> **Assigned task**:
After locating the line that contains "非全日制本科哈萨克斯坦国立读研 (362, 1521)" in the records below, write out exactly that line and each line after it through the one that contains "菲律宾圣保罗大学硕士 (495, 1721)", and nothing else.

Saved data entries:
::::::
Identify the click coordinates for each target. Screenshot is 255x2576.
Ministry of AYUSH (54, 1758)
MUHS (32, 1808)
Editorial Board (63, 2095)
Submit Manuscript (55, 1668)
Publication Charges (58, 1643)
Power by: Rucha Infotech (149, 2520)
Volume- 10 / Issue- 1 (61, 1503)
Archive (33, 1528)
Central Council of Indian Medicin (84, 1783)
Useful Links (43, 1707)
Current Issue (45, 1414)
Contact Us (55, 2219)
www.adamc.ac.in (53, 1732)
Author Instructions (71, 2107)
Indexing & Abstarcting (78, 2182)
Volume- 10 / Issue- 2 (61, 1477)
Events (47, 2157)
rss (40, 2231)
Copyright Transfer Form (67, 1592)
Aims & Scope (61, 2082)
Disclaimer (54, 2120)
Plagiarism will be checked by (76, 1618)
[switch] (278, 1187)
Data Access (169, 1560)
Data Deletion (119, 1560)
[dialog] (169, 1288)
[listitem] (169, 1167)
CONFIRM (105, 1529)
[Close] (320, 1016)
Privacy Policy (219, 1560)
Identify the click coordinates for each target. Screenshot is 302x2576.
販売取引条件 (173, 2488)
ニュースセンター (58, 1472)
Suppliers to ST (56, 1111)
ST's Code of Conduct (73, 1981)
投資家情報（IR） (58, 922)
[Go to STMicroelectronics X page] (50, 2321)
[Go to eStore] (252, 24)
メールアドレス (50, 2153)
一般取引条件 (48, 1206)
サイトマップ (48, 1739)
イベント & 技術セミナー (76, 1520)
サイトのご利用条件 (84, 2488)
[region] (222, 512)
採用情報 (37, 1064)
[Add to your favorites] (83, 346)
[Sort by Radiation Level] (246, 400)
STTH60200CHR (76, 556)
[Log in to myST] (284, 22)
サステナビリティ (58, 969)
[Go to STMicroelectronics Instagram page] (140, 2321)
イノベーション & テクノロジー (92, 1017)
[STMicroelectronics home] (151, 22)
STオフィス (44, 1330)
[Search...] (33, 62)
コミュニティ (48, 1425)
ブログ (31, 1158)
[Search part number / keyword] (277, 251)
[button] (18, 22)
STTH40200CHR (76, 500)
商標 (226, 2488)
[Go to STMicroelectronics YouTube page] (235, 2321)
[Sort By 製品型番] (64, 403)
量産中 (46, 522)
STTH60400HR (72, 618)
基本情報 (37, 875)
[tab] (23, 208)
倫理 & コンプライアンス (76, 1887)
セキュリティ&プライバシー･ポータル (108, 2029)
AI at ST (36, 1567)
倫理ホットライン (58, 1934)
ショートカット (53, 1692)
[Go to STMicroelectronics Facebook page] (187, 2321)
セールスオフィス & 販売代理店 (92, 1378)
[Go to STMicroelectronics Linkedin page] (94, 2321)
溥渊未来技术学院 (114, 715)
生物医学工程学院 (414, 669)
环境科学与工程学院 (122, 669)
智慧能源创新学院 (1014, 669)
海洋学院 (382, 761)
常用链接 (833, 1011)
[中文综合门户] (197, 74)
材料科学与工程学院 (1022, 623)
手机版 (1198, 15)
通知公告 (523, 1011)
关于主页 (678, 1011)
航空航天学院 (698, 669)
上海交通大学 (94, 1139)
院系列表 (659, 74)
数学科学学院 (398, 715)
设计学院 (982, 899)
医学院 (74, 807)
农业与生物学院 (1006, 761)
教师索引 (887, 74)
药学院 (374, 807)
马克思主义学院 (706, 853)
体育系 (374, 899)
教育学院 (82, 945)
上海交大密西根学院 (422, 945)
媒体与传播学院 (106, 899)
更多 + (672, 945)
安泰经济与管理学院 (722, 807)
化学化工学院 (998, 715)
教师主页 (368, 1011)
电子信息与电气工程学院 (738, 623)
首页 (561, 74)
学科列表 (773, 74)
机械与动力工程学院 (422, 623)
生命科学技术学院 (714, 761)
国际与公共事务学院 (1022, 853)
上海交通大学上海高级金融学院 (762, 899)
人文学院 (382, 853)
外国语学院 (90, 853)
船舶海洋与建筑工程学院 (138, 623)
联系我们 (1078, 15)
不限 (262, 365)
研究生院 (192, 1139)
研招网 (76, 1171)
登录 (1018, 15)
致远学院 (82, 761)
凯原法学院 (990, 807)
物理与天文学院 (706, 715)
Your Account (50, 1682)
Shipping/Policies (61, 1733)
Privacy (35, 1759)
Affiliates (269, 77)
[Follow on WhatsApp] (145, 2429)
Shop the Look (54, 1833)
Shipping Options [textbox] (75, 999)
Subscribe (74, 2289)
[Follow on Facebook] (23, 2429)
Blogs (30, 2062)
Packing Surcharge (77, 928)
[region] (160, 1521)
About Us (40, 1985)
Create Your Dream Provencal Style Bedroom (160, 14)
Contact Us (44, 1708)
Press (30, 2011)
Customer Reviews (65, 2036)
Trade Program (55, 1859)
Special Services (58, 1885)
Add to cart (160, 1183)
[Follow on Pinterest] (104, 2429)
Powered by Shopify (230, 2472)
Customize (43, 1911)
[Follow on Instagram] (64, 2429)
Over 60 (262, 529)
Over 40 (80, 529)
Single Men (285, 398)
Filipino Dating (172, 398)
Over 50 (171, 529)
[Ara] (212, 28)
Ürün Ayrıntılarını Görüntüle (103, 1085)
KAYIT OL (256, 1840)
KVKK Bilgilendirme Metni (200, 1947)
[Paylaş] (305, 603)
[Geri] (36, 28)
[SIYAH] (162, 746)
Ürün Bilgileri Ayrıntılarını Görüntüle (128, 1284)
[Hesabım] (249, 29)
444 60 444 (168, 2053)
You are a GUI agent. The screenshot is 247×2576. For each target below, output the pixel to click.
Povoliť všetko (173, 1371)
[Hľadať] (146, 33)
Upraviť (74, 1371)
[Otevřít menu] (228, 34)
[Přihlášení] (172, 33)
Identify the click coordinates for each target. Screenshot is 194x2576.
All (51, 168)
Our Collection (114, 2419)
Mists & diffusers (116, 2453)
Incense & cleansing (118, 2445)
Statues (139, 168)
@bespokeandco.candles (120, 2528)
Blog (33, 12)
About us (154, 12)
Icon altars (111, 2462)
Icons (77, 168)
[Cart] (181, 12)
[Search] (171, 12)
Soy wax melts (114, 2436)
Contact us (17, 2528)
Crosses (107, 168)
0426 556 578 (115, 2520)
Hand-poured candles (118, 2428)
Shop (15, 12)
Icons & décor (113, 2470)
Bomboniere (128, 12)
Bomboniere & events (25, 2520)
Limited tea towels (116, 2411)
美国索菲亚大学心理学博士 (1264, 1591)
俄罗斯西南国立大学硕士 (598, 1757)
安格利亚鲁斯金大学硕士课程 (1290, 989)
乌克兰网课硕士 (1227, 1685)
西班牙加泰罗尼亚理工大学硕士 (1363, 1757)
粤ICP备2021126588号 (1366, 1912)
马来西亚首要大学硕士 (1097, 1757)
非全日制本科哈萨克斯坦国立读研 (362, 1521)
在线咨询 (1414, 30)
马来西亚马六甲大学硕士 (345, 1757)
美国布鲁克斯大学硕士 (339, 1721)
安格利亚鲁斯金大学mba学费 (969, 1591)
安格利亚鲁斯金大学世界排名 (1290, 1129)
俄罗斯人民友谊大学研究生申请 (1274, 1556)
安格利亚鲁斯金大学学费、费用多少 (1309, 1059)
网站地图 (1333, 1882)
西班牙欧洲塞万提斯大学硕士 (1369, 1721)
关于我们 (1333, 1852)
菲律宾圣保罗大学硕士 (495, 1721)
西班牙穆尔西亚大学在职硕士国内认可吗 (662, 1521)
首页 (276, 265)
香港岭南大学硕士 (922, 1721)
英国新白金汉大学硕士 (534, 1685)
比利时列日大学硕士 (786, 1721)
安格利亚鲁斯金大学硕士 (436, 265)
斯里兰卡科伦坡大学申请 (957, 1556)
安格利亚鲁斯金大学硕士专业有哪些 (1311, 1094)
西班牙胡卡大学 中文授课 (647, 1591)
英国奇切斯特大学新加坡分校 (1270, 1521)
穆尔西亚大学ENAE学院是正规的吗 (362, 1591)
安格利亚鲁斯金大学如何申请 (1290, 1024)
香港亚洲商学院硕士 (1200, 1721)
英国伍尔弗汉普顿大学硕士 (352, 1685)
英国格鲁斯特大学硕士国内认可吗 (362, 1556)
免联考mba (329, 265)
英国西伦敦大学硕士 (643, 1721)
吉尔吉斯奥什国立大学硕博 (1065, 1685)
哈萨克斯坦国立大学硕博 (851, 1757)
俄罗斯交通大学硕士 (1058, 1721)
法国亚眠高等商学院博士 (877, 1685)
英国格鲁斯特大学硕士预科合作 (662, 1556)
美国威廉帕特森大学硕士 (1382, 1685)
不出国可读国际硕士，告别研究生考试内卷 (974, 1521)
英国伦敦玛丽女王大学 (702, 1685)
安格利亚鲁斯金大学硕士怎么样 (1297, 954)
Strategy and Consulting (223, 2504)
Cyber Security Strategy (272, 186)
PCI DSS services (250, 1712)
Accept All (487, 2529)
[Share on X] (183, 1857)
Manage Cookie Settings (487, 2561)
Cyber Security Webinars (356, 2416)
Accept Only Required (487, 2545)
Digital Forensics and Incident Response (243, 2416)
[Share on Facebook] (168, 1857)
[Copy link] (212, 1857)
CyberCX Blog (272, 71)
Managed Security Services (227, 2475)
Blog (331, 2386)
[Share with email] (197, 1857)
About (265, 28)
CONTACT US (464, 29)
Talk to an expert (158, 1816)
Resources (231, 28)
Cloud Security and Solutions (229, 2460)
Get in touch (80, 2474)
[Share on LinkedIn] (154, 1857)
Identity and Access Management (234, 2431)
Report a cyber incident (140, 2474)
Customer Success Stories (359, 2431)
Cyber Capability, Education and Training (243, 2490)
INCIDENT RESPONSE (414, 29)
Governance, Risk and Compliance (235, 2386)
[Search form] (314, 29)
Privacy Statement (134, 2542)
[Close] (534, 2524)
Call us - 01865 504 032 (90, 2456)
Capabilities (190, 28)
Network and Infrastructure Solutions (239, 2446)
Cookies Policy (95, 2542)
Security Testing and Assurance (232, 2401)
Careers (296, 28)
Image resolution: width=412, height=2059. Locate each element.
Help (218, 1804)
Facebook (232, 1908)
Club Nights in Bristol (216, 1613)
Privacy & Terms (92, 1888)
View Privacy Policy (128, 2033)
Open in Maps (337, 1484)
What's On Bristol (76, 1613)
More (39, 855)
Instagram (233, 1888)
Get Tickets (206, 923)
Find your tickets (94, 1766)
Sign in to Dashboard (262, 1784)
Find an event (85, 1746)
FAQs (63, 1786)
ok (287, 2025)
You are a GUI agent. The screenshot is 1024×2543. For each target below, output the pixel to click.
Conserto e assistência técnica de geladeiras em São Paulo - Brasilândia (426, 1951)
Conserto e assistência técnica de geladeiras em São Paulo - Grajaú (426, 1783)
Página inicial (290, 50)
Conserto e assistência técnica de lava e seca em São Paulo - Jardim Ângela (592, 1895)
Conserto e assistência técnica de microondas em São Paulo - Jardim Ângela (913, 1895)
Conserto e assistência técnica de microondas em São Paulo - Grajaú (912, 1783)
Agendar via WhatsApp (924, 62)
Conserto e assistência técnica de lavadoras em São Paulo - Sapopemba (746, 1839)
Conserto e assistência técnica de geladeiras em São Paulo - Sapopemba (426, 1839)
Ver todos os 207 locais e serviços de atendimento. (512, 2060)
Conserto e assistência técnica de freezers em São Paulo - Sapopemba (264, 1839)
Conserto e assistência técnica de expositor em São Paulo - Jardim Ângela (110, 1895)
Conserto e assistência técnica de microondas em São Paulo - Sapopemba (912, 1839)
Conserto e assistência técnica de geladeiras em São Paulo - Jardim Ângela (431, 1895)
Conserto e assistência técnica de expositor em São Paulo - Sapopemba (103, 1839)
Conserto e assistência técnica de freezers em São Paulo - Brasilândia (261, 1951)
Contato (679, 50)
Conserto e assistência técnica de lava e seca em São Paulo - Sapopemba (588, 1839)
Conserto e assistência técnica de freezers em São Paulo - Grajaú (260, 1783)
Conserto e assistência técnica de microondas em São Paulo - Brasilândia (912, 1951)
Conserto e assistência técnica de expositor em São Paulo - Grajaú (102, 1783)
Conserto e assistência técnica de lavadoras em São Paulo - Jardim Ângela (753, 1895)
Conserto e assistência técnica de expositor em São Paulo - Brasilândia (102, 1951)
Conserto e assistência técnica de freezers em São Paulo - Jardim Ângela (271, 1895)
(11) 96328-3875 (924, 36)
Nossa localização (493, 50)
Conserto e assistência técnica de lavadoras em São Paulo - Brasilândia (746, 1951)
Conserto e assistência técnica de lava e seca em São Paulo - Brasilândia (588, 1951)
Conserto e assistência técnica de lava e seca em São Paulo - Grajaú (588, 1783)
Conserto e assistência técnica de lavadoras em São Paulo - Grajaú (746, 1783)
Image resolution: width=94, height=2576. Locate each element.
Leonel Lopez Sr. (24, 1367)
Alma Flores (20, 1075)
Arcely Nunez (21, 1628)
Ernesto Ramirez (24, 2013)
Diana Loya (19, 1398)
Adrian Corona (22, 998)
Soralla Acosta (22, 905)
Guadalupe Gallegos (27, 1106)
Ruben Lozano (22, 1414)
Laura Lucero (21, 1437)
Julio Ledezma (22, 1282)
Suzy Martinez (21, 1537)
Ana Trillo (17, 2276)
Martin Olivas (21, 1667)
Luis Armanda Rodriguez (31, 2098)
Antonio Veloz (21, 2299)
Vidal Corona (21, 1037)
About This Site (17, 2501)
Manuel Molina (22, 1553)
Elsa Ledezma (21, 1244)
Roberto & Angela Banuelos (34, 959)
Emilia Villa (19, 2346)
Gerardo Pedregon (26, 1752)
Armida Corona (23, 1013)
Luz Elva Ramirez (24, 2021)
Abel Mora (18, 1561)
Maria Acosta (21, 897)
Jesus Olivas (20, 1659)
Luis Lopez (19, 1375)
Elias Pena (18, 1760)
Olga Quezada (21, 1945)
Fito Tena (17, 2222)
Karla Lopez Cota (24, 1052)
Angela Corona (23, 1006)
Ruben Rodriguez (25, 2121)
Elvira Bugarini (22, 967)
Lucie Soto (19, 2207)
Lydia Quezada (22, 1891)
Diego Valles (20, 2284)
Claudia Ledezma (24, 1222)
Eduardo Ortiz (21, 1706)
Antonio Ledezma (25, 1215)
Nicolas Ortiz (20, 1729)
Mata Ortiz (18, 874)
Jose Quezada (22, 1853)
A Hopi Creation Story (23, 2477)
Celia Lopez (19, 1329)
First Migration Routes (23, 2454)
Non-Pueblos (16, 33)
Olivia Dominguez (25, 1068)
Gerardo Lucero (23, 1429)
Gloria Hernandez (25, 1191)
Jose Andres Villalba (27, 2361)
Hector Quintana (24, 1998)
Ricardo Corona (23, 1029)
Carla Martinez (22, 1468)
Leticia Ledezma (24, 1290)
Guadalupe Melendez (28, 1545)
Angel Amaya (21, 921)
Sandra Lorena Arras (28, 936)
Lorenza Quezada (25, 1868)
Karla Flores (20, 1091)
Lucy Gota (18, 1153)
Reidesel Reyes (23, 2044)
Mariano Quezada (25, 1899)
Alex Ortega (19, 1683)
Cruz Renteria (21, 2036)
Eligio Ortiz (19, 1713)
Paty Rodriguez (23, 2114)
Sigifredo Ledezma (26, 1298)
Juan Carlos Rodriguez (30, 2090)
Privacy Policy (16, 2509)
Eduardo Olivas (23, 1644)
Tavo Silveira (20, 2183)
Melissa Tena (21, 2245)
::::::
> **Reply to the task**:
非全日制本科哈萨克斯坦国立读研 (362, 1521)
在线咨询 (1414, 30)
马来西亚马六甲大学硕士 (345, 1757)
美国布鲁克斯大学硕士 (339, 1721)
安格利亚鲁斯金大学mba学费 (969, 1591)
安格利亚鲁斯金大学世界排名 (1290, 1129)
俄罗斯人民友谊大学研究生申请 (1274, 1556)
安格利亚鲁斯金大学学费、费用多少 (1309, 1059)
网站地图 (1333, 1882)
西班牙欧洲塞万提斯大学硕士 (1369, 1721)
关于我们 (1333, 1852)
菲律宾圣保罗大学硕士 (495, 1721)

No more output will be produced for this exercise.